(Your objective) Could you write out everything from the line containing "Task: Click the image uploader event icon" down to the line containing "Action: [x=54, y=46]", both lines included and the requests too, with each coordinate in the answers multiplied by 2.25 and rounded to a whole number, halves rounding up? Leave the pictures out.

(Extracted records)
• • • •

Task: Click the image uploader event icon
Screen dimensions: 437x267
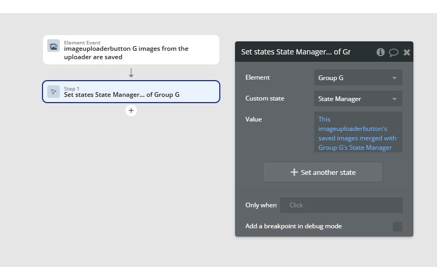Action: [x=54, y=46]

• • • •

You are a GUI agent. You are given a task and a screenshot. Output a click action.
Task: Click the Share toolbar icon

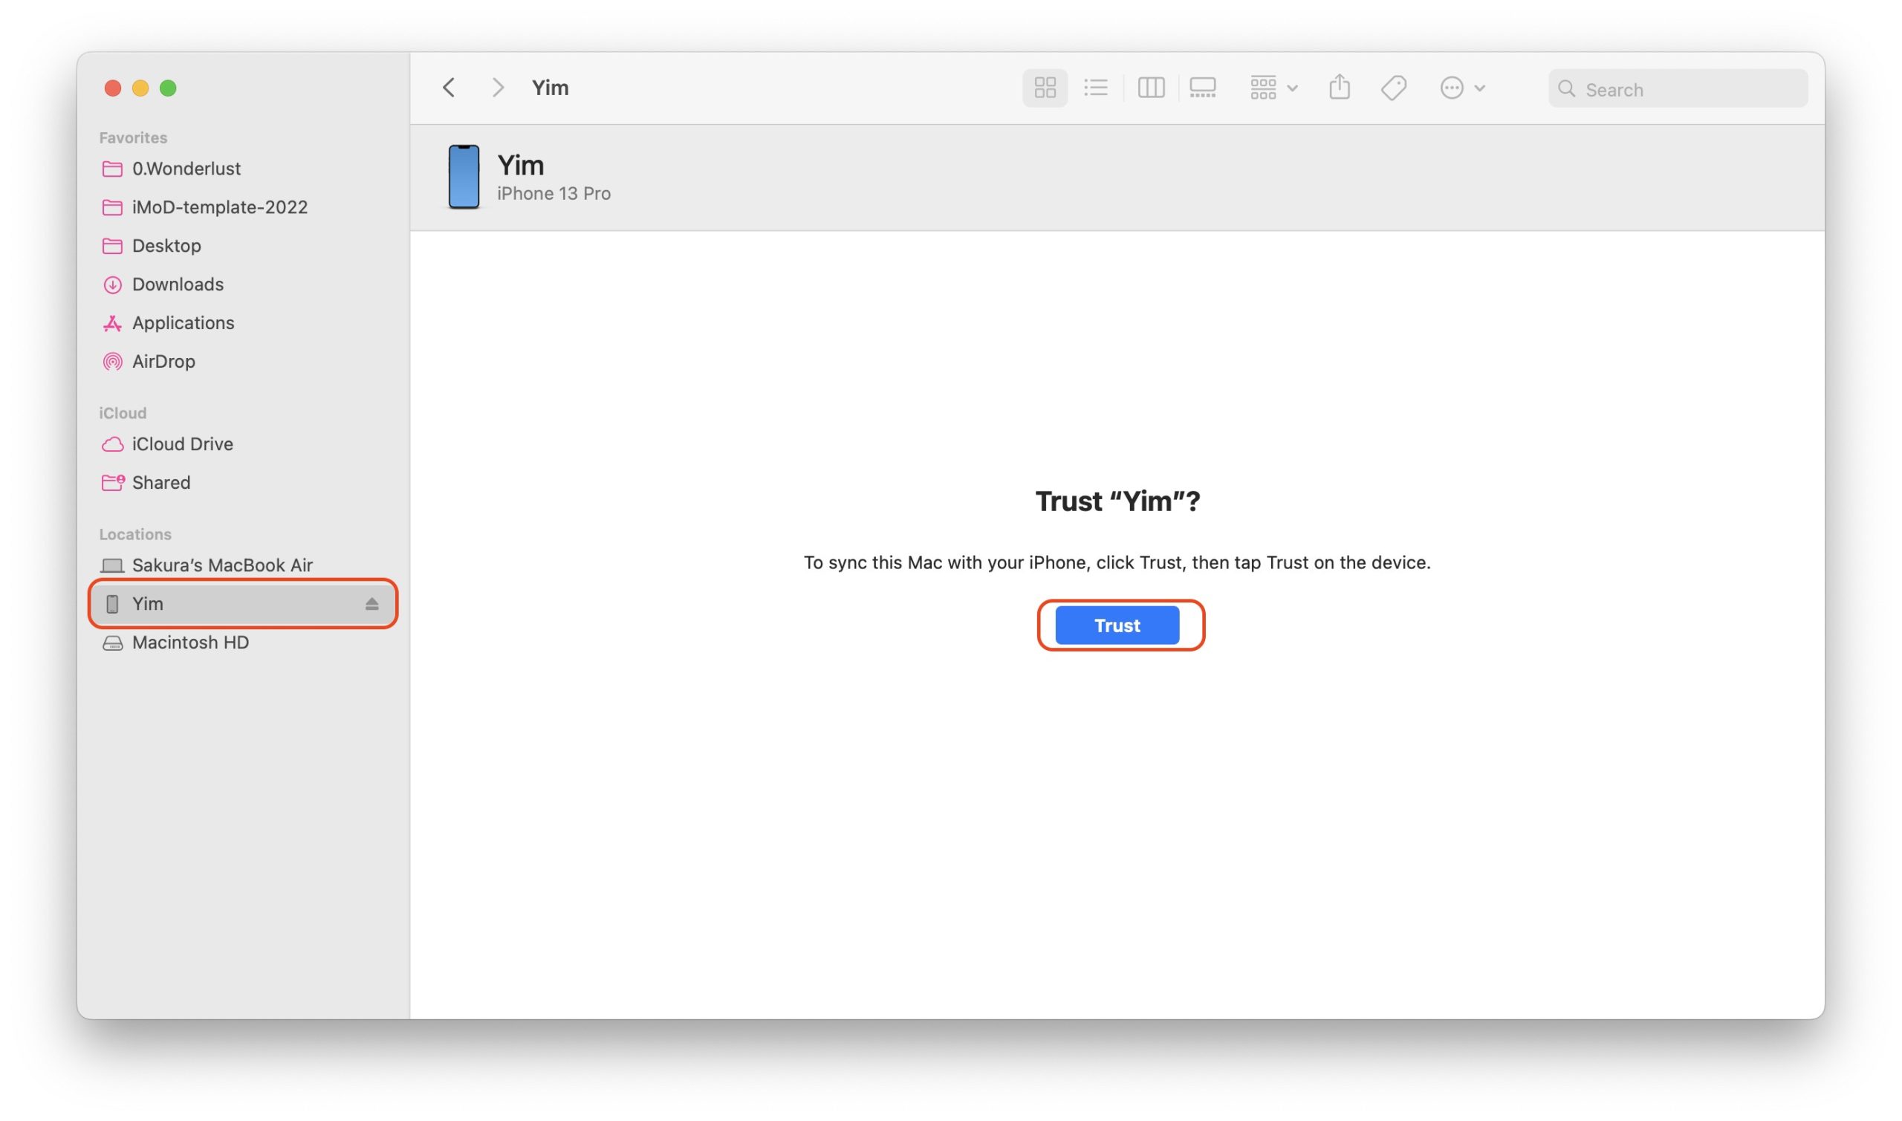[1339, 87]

• • • •

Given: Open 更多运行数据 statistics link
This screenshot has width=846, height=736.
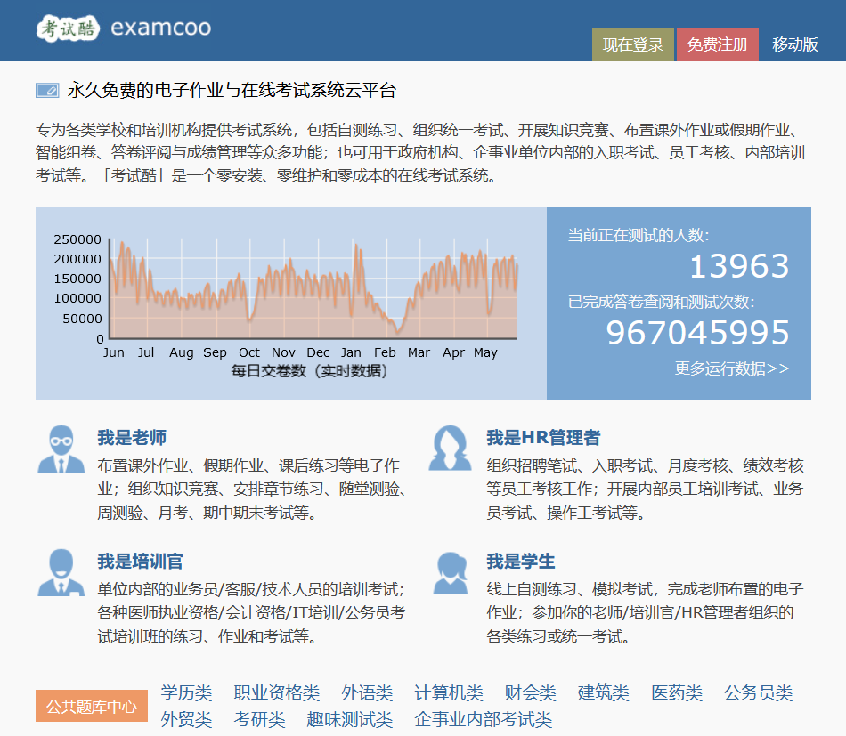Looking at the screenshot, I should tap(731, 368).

• • • •

(Task response)
Task: Click the image uploader event icon
Screen dimensions: 437x267
Action: [x=122, y=104]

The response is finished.